[Required task A]: In the multiplier paper below, list the terms in which algorithms for performing multiplication are said to have trade-offs.
[Required task B]: According to the multiplier paper below, what software is used to simulate and synthesize the design?
[Required task C]: Continue the multiplier paper below, picking up right after its last sentence.

[Document passage]:
Comparison of Vedic Multiplier with Conventional Array and Wallace Tree Multiplier

ANU THOMAS¹, ASHLY JACOB², SERIN SHIBU³, SWATHI SUDHAKARAN⁴
¹B.Tech Scholar, Saintgits College of Engineering, Kottayam, KL, India, E-mail: anumt05@gmail.com.
²B.Tech Scholar, Saintgits College of Engineering, Kottayam, KL, India, E-mail: ashlyjacob@yahoo.com.
³B.Tech Scholar, Saintgits College of Engineering, Kottayam, KL, India, E-mail: serinsara29@gmail.com.
⁴B.Tech Scholar, Saintgits College of Engineering, Kottayam, KL, India, E-mail: swathipanachoor@gmail.com.

Abstract: In the design of most high performance systems such as FIR filters, image processing, microprocessors multipliers are the integral components and multiplication is the important fundamental function in arithmetic operations. A CPU (central processing unit) devotes a considerable amount of processing time for performing arithmetic operations. High speed processors depends greatly on the multipliers. Multiplication requires substantially more hardware resources and processing time than addition and subtraction. Since multiplication dominates the execution time of most DSP algorithms, there is a need of high speed multiplier. Currently the speed of the multipliers is limited by the speed of the adders used for partial product addition. In this paper, we proposed a high speed 8-bit multiplier using a Vedic Mathematics (Urdhva Tiryagbyham sutra) [1]for generating the partial products. And comparison of this 8-bit Vedic multiplier using RCA with conventional array multiplier, Wallace tree multiplier and 8-bit Vedic multiplier using CLA. Simulation and synthesise of the design is carry out using Xilinx ISE 14.7.

Keywords: Vedic Multiplier, Urdhva Tiryagbhayam, Array Multiplier; Wallace Tree Multiplier.

I. INTRODUCTION

The demand for high speed processing has been increasing as a result of expanding computer and signal processing applications. Higher throughput arithmetic operations are important to achieve the desired performance in many real-time signal and image processing applications. One of the key arithmetic operations in such applications is multiplication and the development of fast multiplier circuit has been a subject of interest over decades. Multiplication process is used in many applications like instrumentaiton and measurement, communications, audio and video processing, animations, special effect, Graphics, image enhancement, Navigation, radar, GPS, and control applications like robotics, machine vision etc. Reducing the time delay and power consumption are very essential requirements for these applications. This work presents different multiplier architectures such as basic array multiplier, Wallace tree multiplier and Vedic multiplier. Multiplier based on Vedic Mathematics is one of the fast and low power multiplier. The speed of multiplication operation is of great importance in DSP as well as in general processor. In the past multiplication was implemented generally with a sequence of addition, subtraction and shift operations. There have been many algorithms proposals in literature to perform multiplication, each offering different advantages and having trade-off in terms of speed, circuit complexity, area and power consumption. Digital multipliers are the core components of all the digital signal processors (DSPs) and the speed of the DSP is largely determined by the speed of its multipliers. The most common multiplication algorithms followed in the digital hardware is array multiplication algorithm.

[Supplied data]:
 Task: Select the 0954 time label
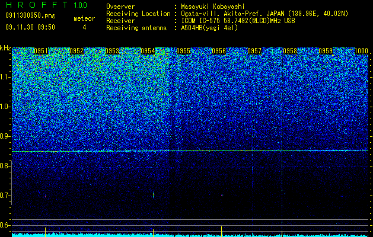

[Written answer A]: Speed, circuit complexity, area and power consumption.

[Written answer B]: Xilinx ISE 14.7.

[Written answer C]:
The computation time taken by the array multiplier is comparatively less because the partial products are calculated independently in parallel. The delay associated with the array multiplier is the time taken by the signals to propagate through the gates that form the multiplication array. Another multiplication algorithm used is Wallace tree multiplication algorithm, having Parallel multipliers which uses carry save addition algorithm which include generation of partial products, Accumulation of partial products and Final addition phase. In this paper we compare vedic multiplier with array and Wallace multiplier. Vedic mathematics is the ancient Indian system of mathematics, and is mainly based on sixteen principles or word-formulae which are termed as Sutras. Among these 16 sutras two sutras are for multiplication urdhva tiryagbhayam and Nikhilam Sutra. It has been found that Urdhva tiryagbhayam Sutra is most efficient Sutra (Algorithm), giving minimum delay for multiplication of all types of numbers, either small or large. Integrating Vedic mathematics for the multiplier design will enhance the speed of multiplication operation. The multiplier architecture is based on Urdhva Tiryagbhayam (vertical and cross-wise algorithm) sutra[2]. By using Urdhva Tiryagbhayam Sutra in binary multiplication, the numbers of steps required to calculate the final product will be reduced and hence there is a reduction in computational time and increase in speed of the multiplier.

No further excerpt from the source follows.